Rather than see digital technology as the enemy, Wolfe has drawn inspiration from its capabilities, stretching our concept of what digital music – and indeed an album in the digital age – can be.

“Part of that idea of moving forward is that there’ll be a lot of things that we try that won’t work, and we’ll ultimately return to things of meaning. I really believe that. I don’t think albums will ever go out of fashion. That experience of sitting down and really immersing yourself in an album and having a deeper experience with it, that’s core to our humanity in a way that music is also core to our humanity.”

Launched in May 2017, the live AR experience was a week-long, 24-hour stream that combined live performance and music from the album itself. It was the result of a collaboration between Wolfe and the renowned Nokia Bell Labs, home to the rejuvenated Experiments in Art and Technology (EAT) programme. Wolfe was initially inspired by the labs’ anechoic chamber – the ultimate space in which to listen – deciding it was the perfect location for Raw Space to be broadcast to the world.

It is certainly an engrossing experience that begins with Wolfe ceremoniously placing the needle of a turntable onto a record. The music starts and fantastical lyrics and animated art – provided by interactive creative firm Design I/O – begin to float around the room. The stream is no longer ‘live’, but AR videos of the music will continue to live on YouTube.

“Right now, we’re replacing ceremony with immediacy but I think we will return to ceremony,” says Wolfe. “I think as artists it’s about being as creative and thoughtful as possible and really imbuing an album release with as much magic as possible to trigger people out of having music on 24/7 in the background, and to think about it like ‘Oh wow! This new album experience really asks me to go deeper with it.’ I think when we’re asked to commit to things we get so much more out of them.”

At last April’s VR World Congress in Bristol, producers emphasised the need for more VR and AR content to get the general public excited about the technology. But Wolfe doesn’t necessarily think that it’s a platform to be explored just for the sake of it: “It’s not that I think that every artist should make these extravagant experiences... ultimately ‘why’ is the most important word; if you don’t know why you’re doing something, why you’re using live AR to bring to life the album’s artwork and lyrics, it’s not going to connect. You have to know why and I’ve always been very clear about that.”

For now, Wolfe is still inspired to push the ideas behind Raw Space as far as they will go.
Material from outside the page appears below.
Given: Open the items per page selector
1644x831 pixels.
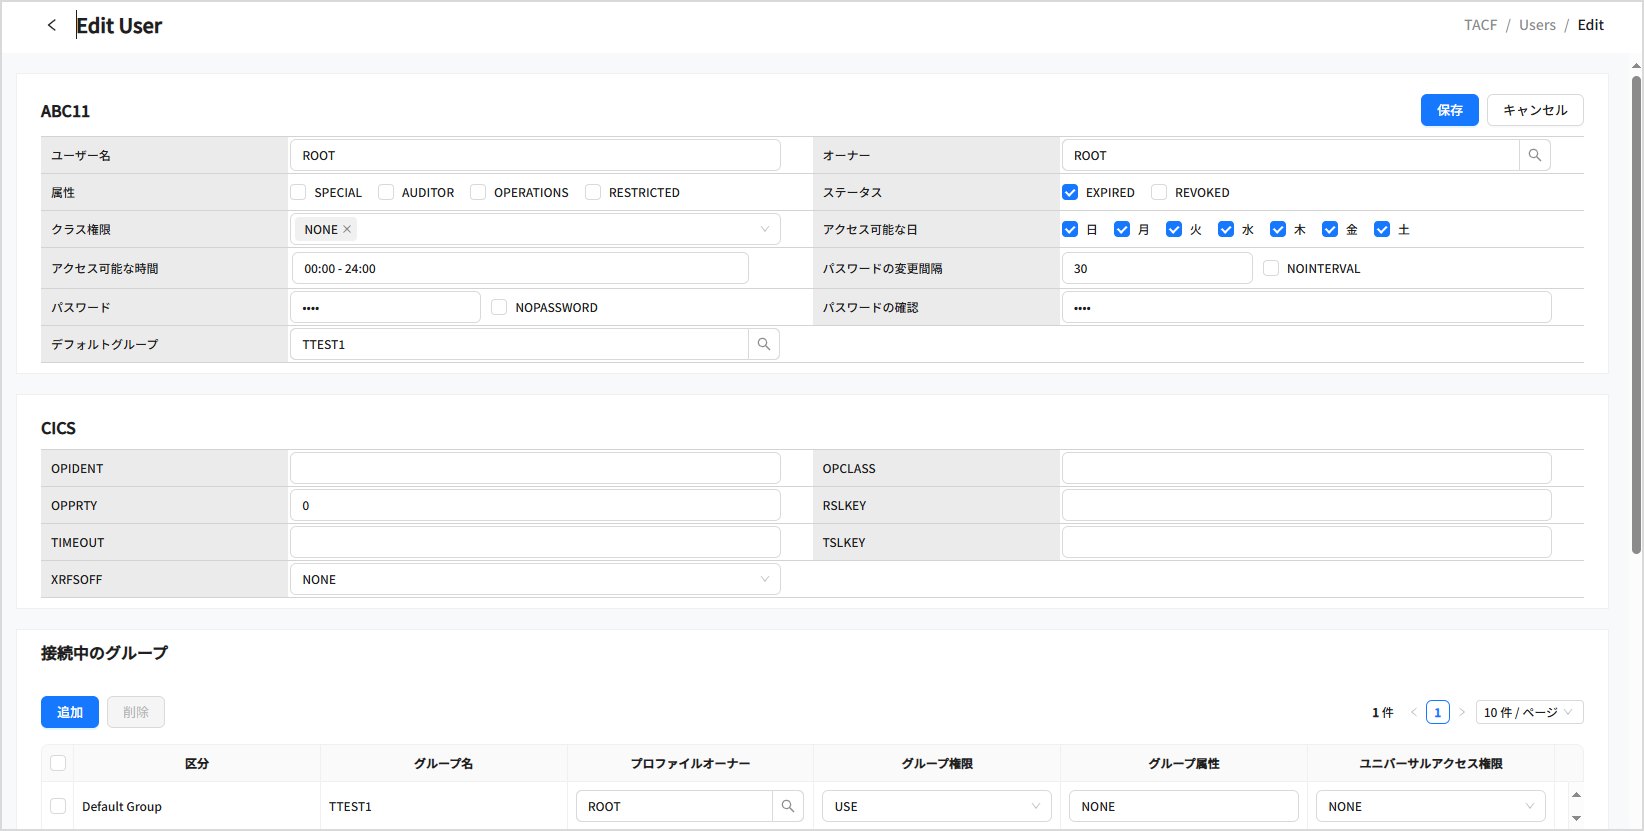Looking at the screenshot, I should point(1528,712).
In September of this year, the album will come to the Victoria and Albert Museum as part of the London Design Festival. There, an individual can walk into a replica of Nokia Bell Labs’ anechoic chamber and watch the album come to life. An excellent opportunity to experience a new way to listen, but just don’t get too hung up on the technology.
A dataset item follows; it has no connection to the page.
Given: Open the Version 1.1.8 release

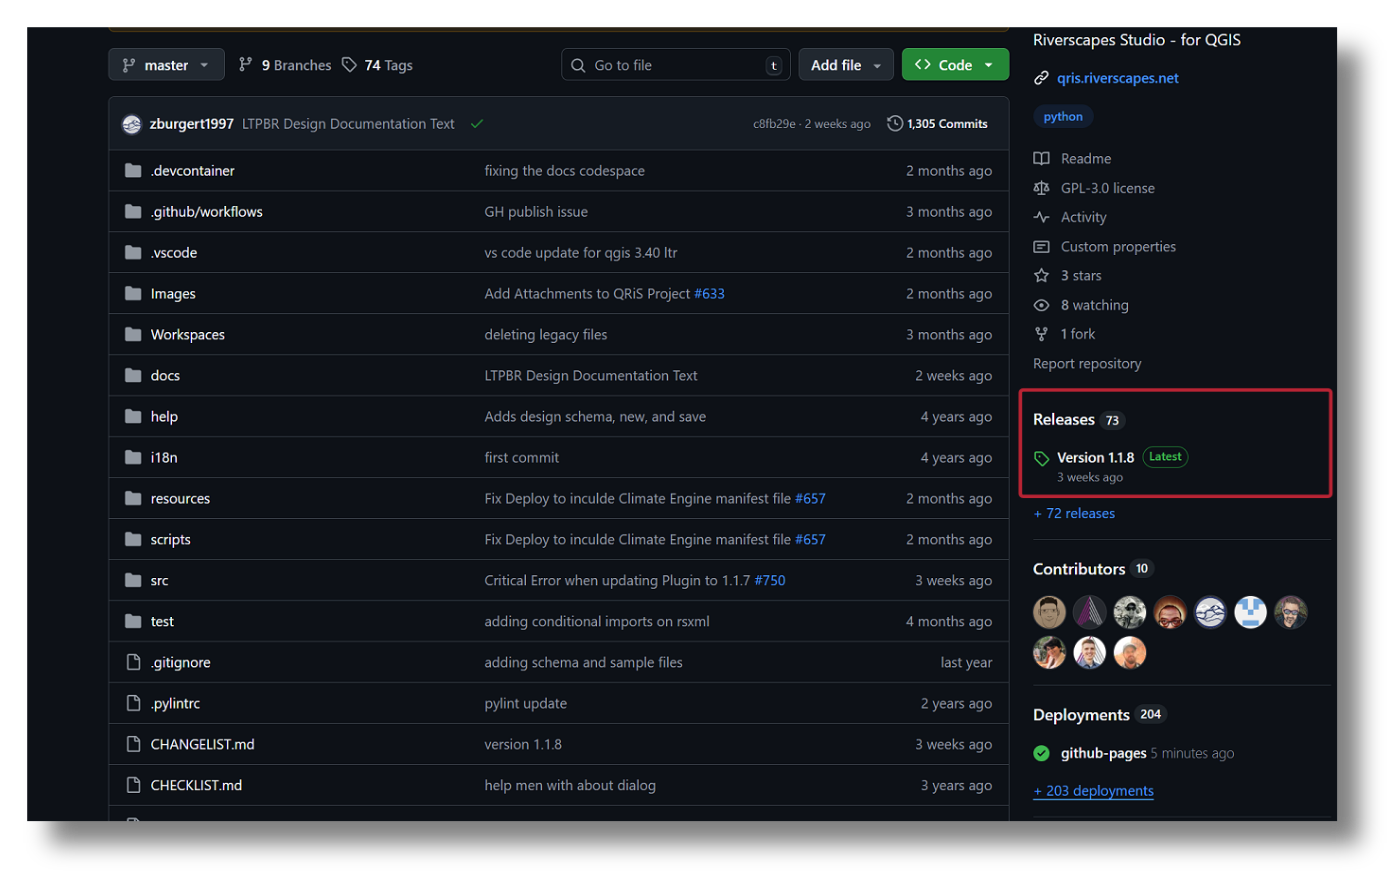Looking at the screenshot, I should point(1095,458).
“The bottom line is that great art never goes out of fashion,” Wolfe concludes. “Great art never dates. It’s timeless. The thing we don’t have is time to decide what aspects of what we’re doing right now will remain relevant, and which are the ones that will die. Time is the only decider. Right now we’re in the eye of the storm. Great art, whether it’s poetry, music, literature, paintings, never goes out of fashion, it’s always relevant and it’s always meaningful.”